Sokağın imamı caminin imamından daha itibarlıysa, sokağın dergahı kurumun idaresinden daha etkili ise, sokağın simitçisi şehrin fırıncısından daha güvenilirse o toplumun sokak dili öğrenilememiş, kurumlarla toplum arasında hizmet ve hürmet hattı kurulamamıştır.
Sokağın dilini bilen ve hâlinden haberdar olan siyasetçi, idareci, alim ve tacir her zaman başarılı ve kazançlı olacaktır. Ülkeyi onbeş yıldır idare eden ve her seçimde başarılı olan siyasetçilerin başarı nedenleri, sokağın dilini ve hâlini bilmelerindendir.
Hiçbir sıfatı ve akademik ünvanı olmadığı halde her gün etrafında bütünleşen ve şekillenen insanlar varsa; sokağın dilini, insanların hâlini anlamalarındandır.
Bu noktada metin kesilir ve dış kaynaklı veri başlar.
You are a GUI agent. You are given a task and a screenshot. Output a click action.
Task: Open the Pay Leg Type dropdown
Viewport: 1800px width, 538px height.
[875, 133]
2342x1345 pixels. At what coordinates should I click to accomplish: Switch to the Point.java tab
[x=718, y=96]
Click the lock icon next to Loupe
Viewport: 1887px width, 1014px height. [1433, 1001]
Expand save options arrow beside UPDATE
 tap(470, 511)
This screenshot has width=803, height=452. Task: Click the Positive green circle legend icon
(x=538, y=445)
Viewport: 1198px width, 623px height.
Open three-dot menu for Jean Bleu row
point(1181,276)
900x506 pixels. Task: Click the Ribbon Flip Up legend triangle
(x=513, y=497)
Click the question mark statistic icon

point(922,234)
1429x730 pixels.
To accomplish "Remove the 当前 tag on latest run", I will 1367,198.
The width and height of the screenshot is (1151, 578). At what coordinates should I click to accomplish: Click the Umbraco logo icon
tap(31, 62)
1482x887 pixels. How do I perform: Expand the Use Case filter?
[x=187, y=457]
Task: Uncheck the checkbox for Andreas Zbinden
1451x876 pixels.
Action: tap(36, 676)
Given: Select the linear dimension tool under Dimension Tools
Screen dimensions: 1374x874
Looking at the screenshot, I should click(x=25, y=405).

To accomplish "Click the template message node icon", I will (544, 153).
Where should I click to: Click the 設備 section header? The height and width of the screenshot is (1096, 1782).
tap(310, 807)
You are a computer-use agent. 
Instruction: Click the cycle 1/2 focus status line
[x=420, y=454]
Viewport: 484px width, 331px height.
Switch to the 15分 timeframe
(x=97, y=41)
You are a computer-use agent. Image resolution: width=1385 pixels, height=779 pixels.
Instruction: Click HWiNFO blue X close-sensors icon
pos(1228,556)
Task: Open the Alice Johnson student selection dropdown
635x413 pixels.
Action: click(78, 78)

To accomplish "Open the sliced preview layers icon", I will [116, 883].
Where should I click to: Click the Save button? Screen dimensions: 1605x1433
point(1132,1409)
Sokağın dilini bilmek; o toplumu tanımak ve anlamak demektir. Toplumunu tanıyan ve dertlerini anlayan idareciler başarılı olur, itabar görürler. Gardiyan devlet yerine garson devlet sloganı bu anlayışın izahını ifade eder.
Saathane meydanını bilmeyen, yenidoğan sokağına uğramayan, hastanebaşına gitmeyen; idareci de alim de tacir de siyasetçi de, içinde bulunduğu o il ve ilçede karşılık bulup, başarılı olamaz.
Toplumun idaresine talip olanlar, o toplumda ticaret yapmak isteyenler ve Peygamberi ahlâkın sokağa yansımasını düşünenler; içinde bulundukları toplumun dilini, dinini ve hâlini bilmek zorundadırlar.